Sindhu broke into the top 20 of the BWF World Rankings in September 2012, at the age of 17. She has won a total of five medals at the BWF World Championships and is just the second woman after China's Zhang Ning ever to win five or more singles medals in the competition. She represented India at the 2016 Summer Olympics (Rio), where she became the first Indian badminton player to reach the Olympic final. She won the silver medal after losing out to Spain's Carolina Marín. She made her second consecutive Olympic appearance at the 2020 Summer Olympics (Tokyo) and won a bronze medal, becoming the first-ever Indian woman to win two Olympic medals.

Sindhu won her first superseries title at the 2016 China Open and followed it up with four more finals in 2017, winning the titles in South Korea and India. She also won the   2018 BWF World Tour Finals and remains the only Indian player to win a season finale title. In addition to that, she is the reigning Commonwealth Games champion and has won three consecutive singles medals at the Commonwealth Games, a silver medal at the Asian Games, and two bronze medals at the Uber Cup.

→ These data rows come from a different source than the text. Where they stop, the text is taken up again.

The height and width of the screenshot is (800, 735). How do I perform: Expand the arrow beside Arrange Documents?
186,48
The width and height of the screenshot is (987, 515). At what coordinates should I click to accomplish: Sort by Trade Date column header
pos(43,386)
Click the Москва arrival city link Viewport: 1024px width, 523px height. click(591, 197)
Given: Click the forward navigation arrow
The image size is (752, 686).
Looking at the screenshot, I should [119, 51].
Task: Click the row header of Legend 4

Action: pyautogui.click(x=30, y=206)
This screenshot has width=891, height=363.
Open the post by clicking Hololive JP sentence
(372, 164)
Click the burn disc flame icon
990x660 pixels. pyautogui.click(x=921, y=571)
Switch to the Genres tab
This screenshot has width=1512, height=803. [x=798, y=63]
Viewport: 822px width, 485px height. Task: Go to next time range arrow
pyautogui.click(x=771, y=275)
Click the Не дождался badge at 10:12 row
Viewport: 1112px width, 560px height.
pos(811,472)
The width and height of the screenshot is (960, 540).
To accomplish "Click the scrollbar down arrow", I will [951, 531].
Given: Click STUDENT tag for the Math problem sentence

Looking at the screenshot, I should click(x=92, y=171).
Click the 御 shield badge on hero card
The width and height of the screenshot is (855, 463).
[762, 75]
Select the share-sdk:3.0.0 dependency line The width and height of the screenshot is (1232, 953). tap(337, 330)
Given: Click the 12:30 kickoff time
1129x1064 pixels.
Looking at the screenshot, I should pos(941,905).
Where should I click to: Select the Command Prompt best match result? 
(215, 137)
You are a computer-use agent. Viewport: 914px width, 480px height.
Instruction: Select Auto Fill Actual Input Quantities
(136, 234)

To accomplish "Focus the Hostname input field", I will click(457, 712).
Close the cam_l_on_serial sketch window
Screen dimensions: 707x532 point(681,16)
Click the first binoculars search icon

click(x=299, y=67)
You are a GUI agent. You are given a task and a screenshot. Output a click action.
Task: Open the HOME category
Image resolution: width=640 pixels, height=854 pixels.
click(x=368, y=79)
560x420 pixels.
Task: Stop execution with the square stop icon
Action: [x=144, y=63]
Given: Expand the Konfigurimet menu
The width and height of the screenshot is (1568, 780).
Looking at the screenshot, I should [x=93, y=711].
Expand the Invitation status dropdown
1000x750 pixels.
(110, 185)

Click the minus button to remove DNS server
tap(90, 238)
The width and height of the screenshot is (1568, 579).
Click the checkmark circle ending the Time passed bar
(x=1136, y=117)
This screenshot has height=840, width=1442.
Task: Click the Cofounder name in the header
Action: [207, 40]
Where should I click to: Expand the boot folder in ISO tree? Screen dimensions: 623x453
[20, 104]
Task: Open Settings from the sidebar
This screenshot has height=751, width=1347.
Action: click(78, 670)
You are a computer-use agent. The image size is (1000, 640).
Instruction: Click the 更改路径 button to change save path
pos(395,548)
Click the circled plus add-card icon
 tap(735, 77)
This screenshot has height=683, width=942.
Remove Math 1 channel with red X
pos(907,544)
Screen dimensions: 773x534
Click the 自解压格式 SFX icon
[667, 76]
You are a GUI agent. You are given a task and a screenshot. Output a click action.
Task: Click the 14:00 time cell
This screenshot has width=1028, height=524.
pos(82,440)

With earnings of US$8.5 million, $5.5 million, $7.2 million and $7.1 million respectively, Sindhu made the Forbes list of Highest-Paid Female Athletes in 2018, 2019, 2021 and 2022. She is a recipient of the sports honours Arjuna Award and Rajiv Gandhi Khel Ratna, as well as India's fourth-highest civilian award, the Padma Shri, and third-highest civilian award, the Padma Bhushan.

Early life and training 
Pusarla Venkata Sindhu was born and brought up in Hyderabad, India to P. V. Ramana and P. Vijaya. Ramana, an employee of the Indian Railways, was born in Nirmal, Telangana while Vijaya hails from Vijayawada, Andhra Pradesh. Both her parents have been national level volleyball players. Her father, Ramana, who was a member of the Indian volleyball team that won the bronze medal in the 1986 Seoul Asian Games, received the Arjuna Award in 2000 for his contribution to the sport.

Sindhu lives in Hyderabad. She was educated at Auxilium High School and at St. Ann's College for Women, Hyderabad. Though her parents played professional volleyball, she chose badminton over it because she drew inspiration from the success of Pullela Gopichand, the 2001 All England Open Badminton Champion. She eventually started playing badminton from the age of eight. She first learned the basics of the sport with the guidance of Mehboob Ali at the badminton courts of the Indian Railway Institute of Signal Engineering and Telecommunications in Secunderabad. Soon after, she joined Pullela Gopichand's Gopichand Badminton Academy. While profiling her career, a correspondent with The Hindu wrote:
"The fact that she reports on time at the coaching camps daily, traveling a distance of 56 km from her residence, is perhaps a reflection of her willingness to complete her desire to be a good badminton player with the required hard work and commitment."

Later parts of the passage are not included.